= Gabriel of Qatar =

Qatari writer

Gabriel of Qatar, also known as Gabriel Qaṭraya bar Lipeh, was a Qatari Syriac writer of the Church of the East. He wrote a commentary on the East Syrian liturgy.

==Life==
Gabriel's date are uncertain, but he probably flourished in the late 6th and early 7th centuries. He refers to Shubḥalmaran, metropolitan bishop of Karka d-Beth Slokh, who probably died in or about 620, as still alive.

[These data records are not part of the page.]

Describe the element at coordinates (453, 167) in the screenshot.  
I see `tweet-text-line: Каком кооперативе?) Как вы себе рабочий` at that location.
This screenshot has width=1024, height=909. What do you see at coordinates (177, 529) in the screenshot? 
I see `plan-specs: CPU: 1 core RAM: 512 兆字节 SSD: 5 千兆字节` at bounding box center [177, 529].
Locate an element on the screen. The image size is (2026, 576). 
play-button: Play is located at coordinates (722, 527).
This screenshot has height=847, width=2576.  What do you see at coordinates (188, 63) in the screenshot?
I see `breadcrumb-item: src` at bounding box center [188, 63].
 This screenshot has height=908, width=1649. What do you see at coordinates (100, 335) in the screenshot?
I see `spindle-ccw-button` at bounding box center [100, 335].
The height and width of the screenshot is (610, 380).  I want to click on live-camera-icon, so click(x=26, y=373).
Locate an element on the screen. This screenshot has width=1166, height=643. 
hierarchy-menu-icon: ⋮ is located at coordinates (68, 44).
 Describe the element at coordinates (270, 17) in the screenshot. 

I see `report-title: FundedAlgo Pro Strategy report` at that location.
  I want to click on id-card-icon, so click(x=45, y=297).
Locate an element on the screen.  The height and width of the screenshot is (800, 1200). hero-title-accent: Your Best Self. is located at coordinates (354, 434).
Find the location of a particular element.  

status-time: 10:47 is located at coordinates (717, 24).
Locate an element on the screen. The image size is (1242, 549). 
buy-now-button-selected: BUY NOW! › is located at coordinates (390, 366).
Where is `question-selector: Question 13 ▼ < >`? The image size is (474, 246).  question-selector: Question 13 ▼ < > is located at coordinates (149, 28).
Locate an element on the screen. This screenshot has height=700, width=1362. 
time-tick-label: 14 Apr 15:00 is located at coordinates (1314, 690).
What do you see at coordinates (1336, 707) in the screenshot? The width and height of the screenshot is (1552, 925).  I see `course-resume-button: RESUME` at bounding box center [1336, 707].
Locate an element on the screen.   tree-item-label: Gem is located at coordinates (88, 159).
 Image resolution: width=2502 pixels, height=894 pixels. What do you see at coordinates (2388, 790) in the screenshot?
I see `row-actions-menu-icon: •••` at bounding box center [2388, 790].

His commentary must precede the reforms of the liturgy associated with the patriarchate of Ishoʿyahb III (649–659).

Sarhad Yawsip Jammo identified the author of the commentary with the Gabriel Qaṭraya who collated a manuscript of the Peshitta (Syriac Bible) at Nisibis in the 25th year of Khusrau II (either 614 or 615). There are references in this manuscript to the School of Nisibis and it was probably copied there. A notice says that Gabriel worked in the presence of his teacher, Mar Zakka, which implies that he was a young student at the time. Sebastian Brock rejected the identification. The manuscript is currently British Library, Add. 14471.

==Work==
Gabriel's commentary, sometimes known under the Latin title Interpretatio officiorum, survives in a single manuscript copied in the Monastery of the Bear, now catalogued as British Library, Or. 3336. Only the section on the Holy Qurbana has been published and translated into English. An epitome of the Commentary by Abraham bar Lipeh has been published. The date on the manuscript is partially damaged. It was copied on the last Friday of July in a year of the 13th century, either 1238, 1268 or 1288.

The commentary is divided into five verse homilies (memre) in question-and-answer format. The first homily concerns ramšā (vespers) on weekdays and contains fifteen questions; the second concerns ṣaprā (prime) on weekdays in seventeen questions; the third ramšā and lelyā (matins) on Sundays in five questions; the fourth ṣaprā on Sundays in nine questions; and the fifth the Holy Qurbana, which is the Eucharist, in eight questions.